## EXERCISE AIM:
Each line below that carries the string "give" must appear in the answer.

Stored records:

^^^^

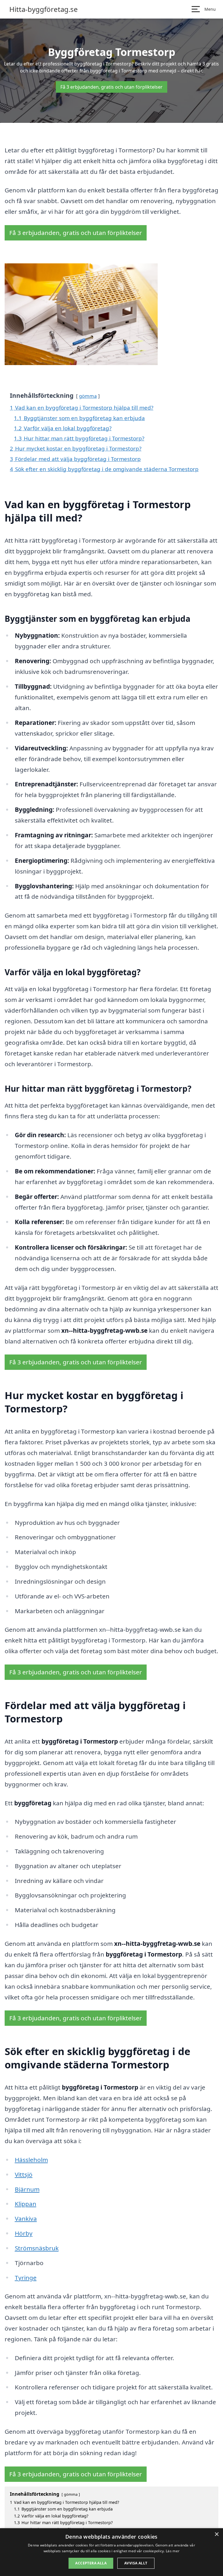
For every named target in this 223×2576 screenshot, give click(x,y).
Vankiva (26, 2218)
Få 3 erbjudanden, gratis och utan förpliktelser (111, 87)
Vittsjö (24, 2174)
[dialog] (111, 2552)
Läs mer (172, 2550)
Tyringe (26, 2278)
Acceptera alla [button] (91, 2563)
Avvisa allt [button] (135, 2563)
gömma (88, 396)
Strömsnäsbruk (37, 2248)
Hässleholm (31, 2160)
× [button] (216, 2534)
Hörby (24, 2233)
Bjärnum (27, 2189)
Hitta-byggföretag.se (43, 9)
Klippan (25, 2204)
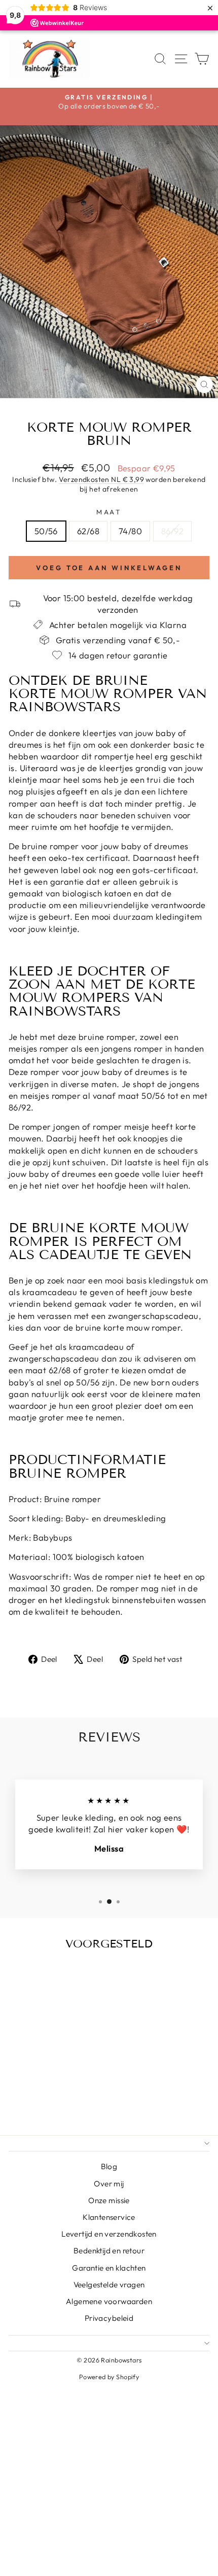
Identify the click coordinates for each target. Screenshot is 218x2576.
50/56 (46, 531)
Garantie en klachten (109, 2268)
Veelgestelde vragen (109, 2284)
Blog (109, 2166)
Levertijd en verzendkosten (109, 2234)
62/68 (88, 531)
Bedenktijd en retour (109, 2250)
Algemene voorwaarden (109, 2301)
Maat (109, 512)
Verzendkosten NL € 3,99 (101, 479)
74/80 (130, 531)
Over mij (109, 2183)
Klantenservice (109, 2217)
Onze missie (109, 2200)
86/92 (172, 531)
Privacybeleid (109, 2318)
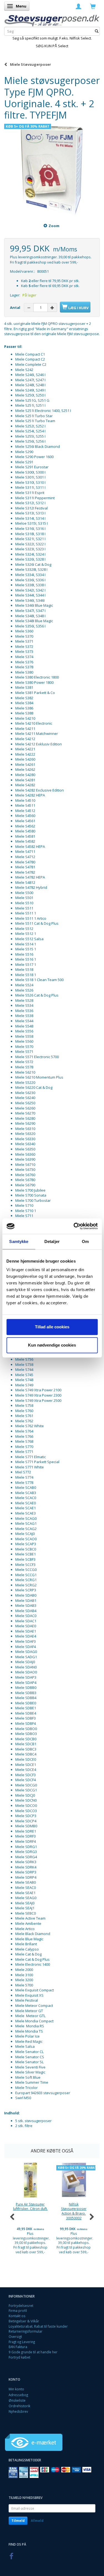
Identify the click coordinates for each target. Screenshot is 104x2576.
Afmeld (37, 2520)
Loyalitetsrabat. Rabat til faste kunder (38, 2326)
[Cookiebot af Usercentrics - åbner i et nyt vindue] (74, 1226)
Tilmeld (18, 2520)
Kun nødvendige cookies (52, 1345)
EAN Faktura (18, 2346)
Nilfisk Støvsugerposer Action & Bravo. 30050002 (74, 2211)
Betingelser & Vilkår (24, 2321)
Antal (15, 307)
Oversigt (15, 2336)
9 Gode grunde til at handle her (33, 2352)
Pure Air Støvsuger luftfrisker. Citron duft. (30, 2206)
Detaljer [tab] (52, 1241)
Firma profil (18, 2310)
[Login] (78, 6)
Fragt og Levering (22, 2342)
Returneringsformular (25, 2331)
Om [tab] (85, 1241)
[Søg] (96, 31)
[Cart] (93, 6)
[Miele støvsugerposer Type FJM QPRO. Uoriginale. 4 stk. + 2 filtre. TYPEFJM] (52, 168)
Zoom (54, 225)
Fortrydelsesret (21, 2305)
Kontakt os (17, 2316)
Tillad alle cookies (52, 1326)
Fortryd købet (19, 2357)
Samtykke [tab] (18, 1241)
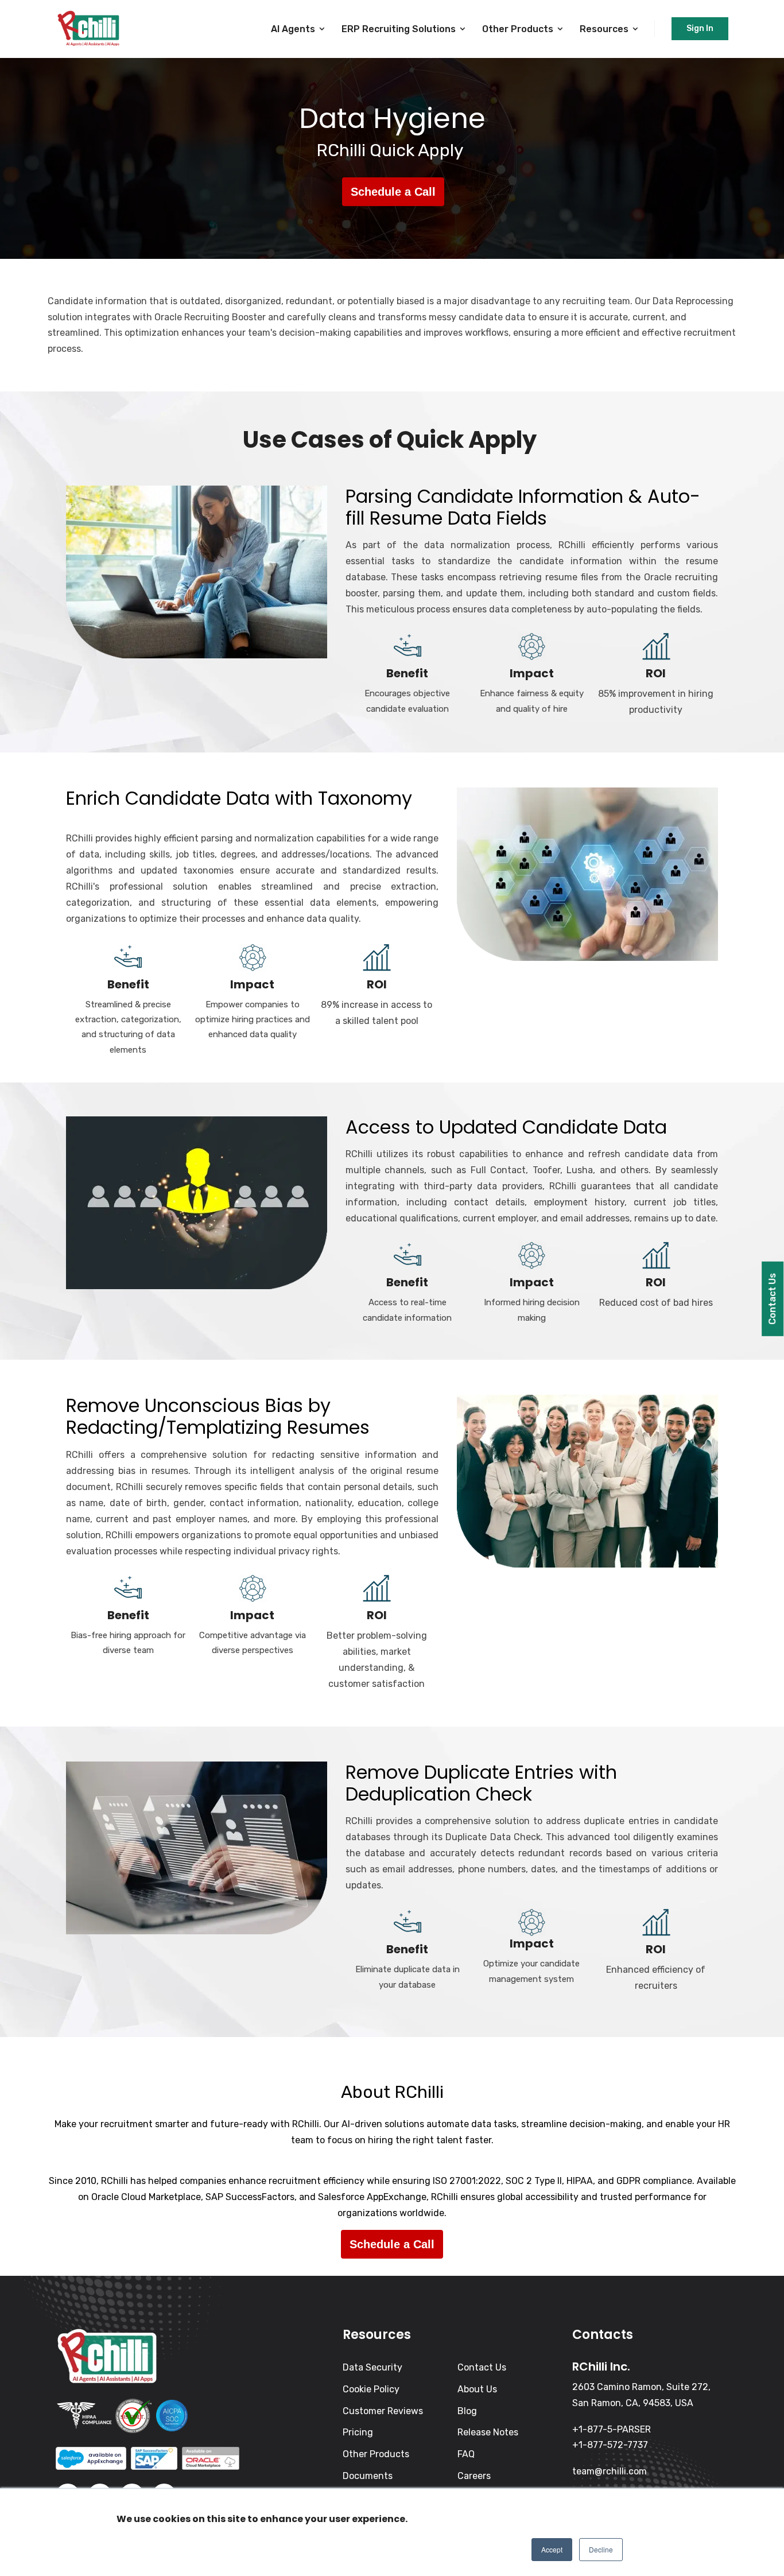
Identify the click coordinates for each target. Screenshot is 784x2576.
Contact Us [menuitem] (481, 2367)
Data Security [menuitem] (372, 2367)
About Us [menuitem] (477, 2389)
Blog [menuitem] (467, 2411)
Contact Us (772, 1299)
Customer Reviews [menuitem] (383, 2411)
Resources (604, 29)
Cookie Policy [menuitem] (371, 2389)
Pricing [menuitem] (358, 2432)
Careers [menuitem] (474, 2475)
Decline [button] (601, 2549)
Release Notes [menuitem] (487, 2432)
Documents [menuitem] (368, 2475)
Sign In (699, 28)
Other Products (517, 29)
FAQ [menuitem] (466, 2454)
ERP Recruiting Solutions (398, 29)
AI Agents (293, 29)
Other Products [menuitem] (376, 2454)
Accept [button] (551, 2549)
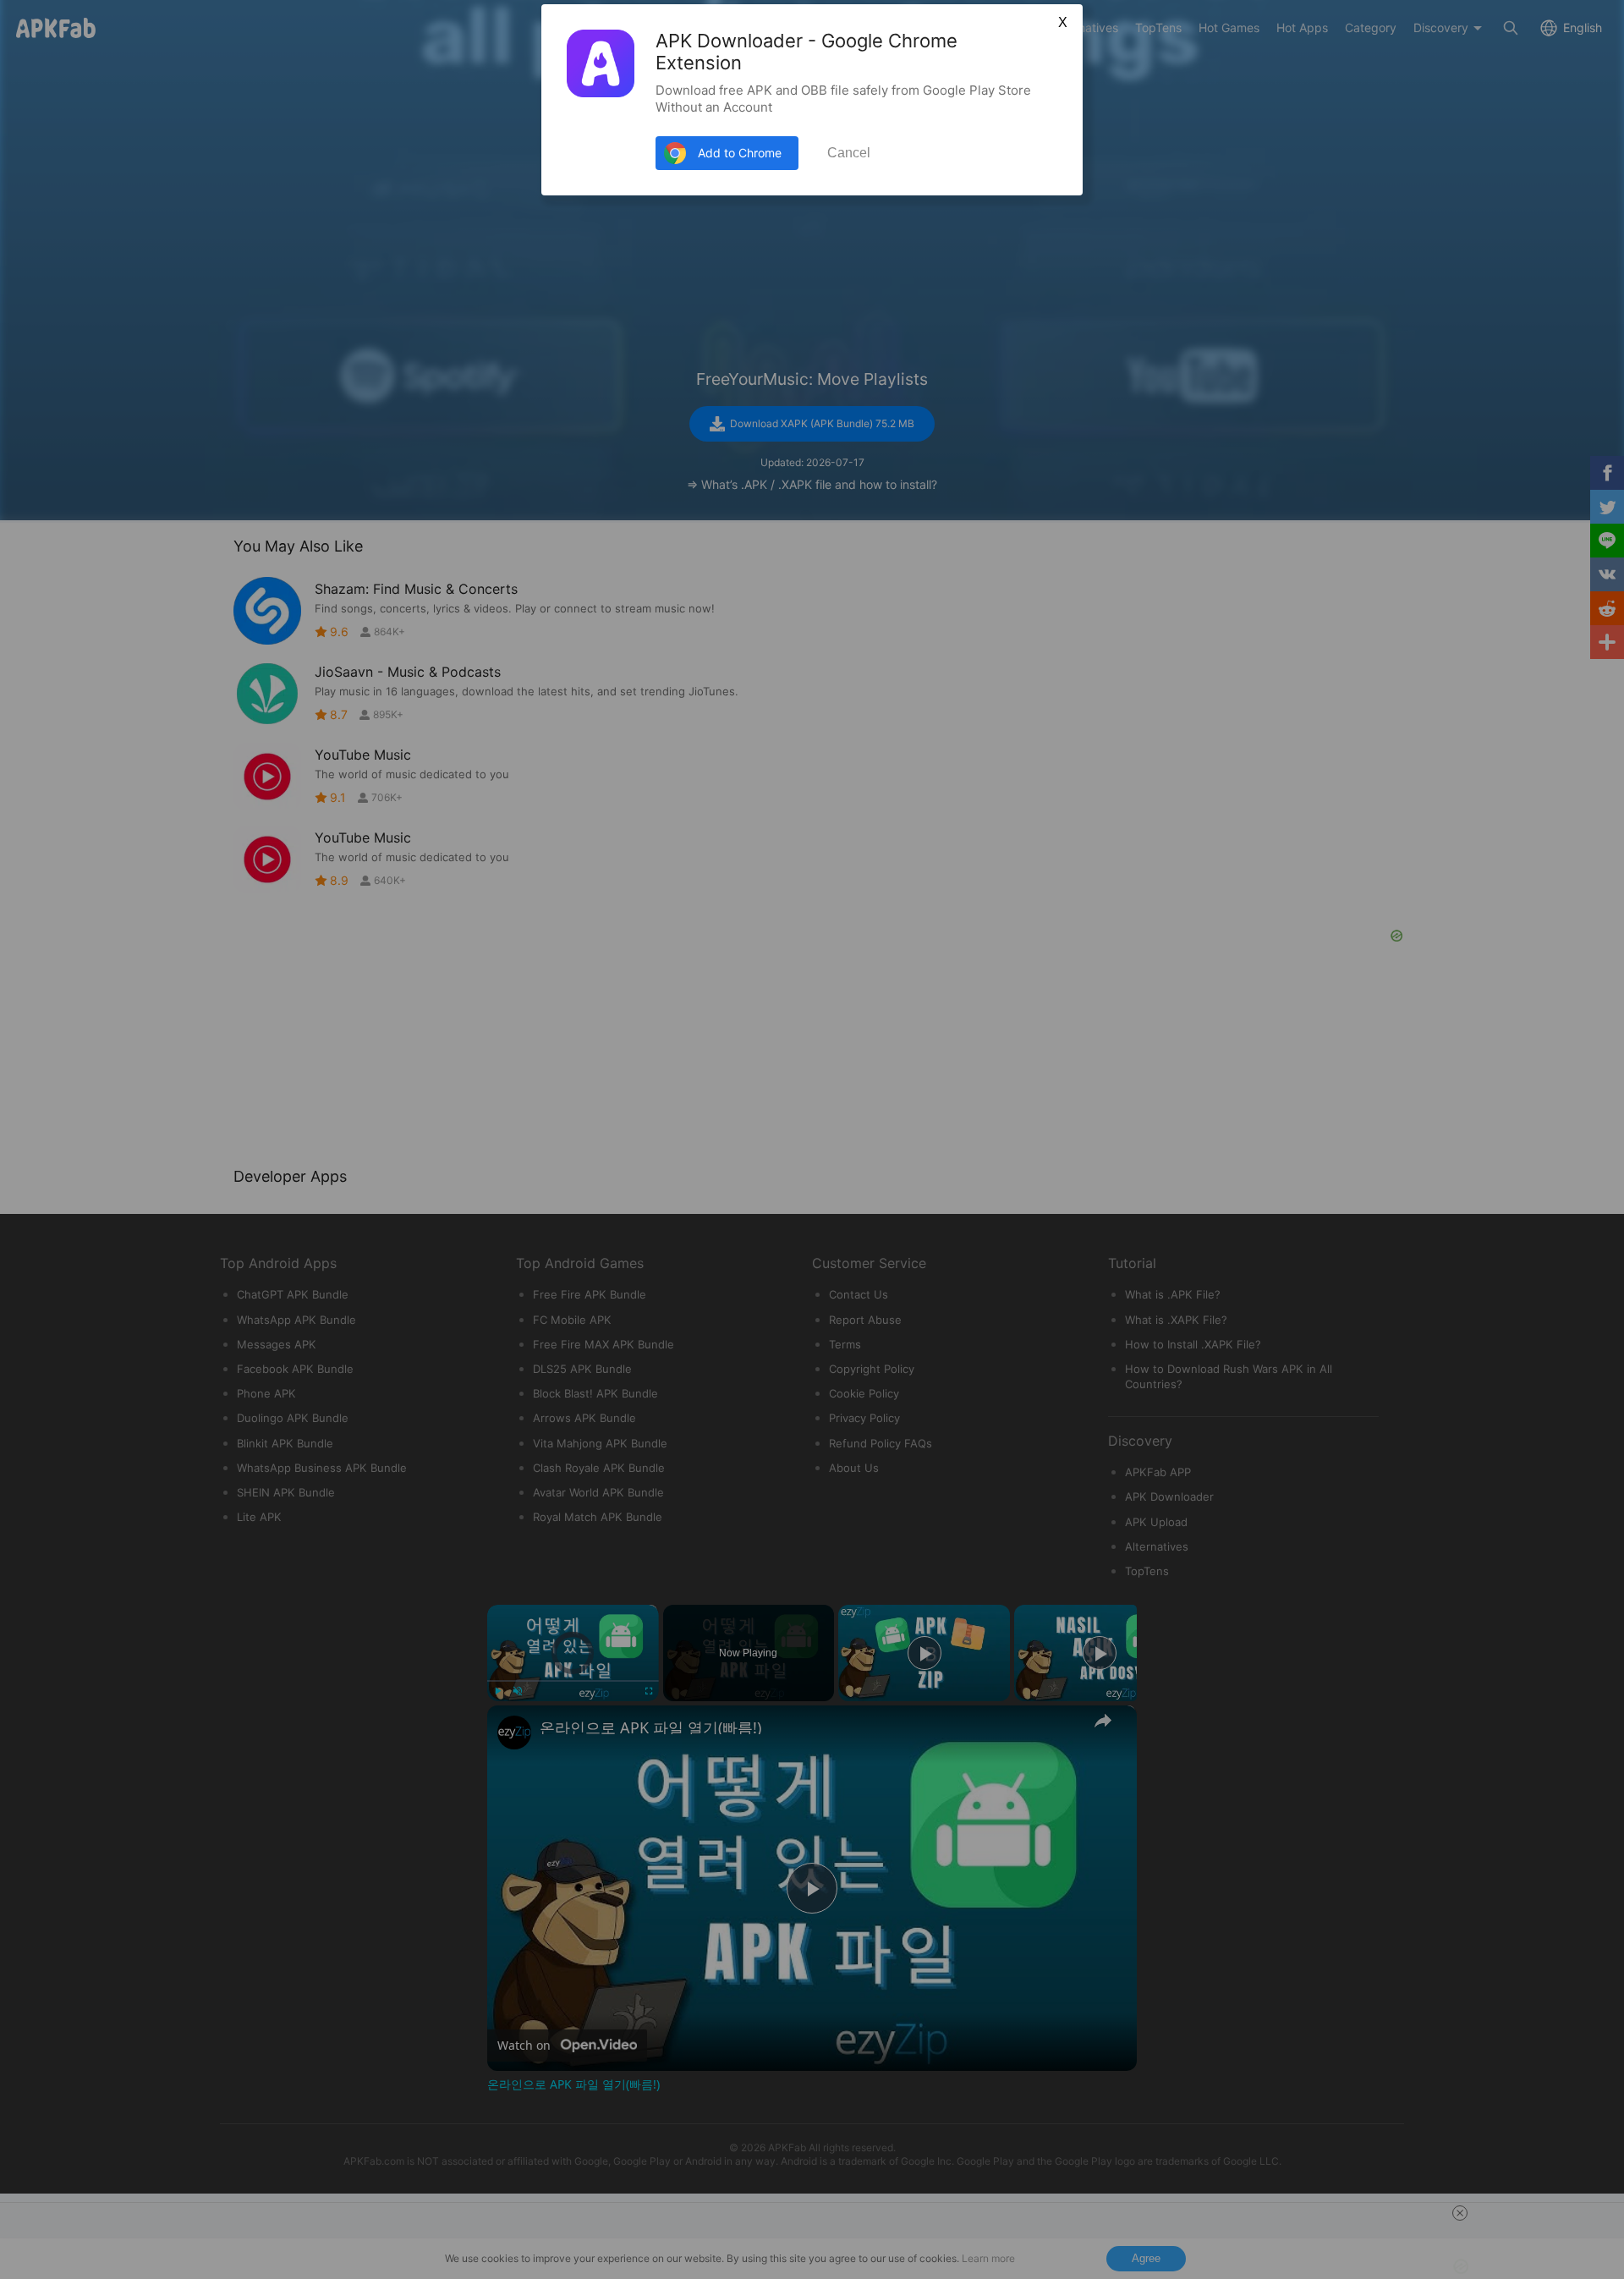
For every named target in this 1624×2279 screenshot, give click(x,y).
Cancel (848, 153)
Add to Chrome (740, 153)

^^^^

## TASK RESPONSE:
For every named target in this 223×2576 screenshot, give click(x,y).
For every named target in this 1624×2279 screenshot, give click(x,y).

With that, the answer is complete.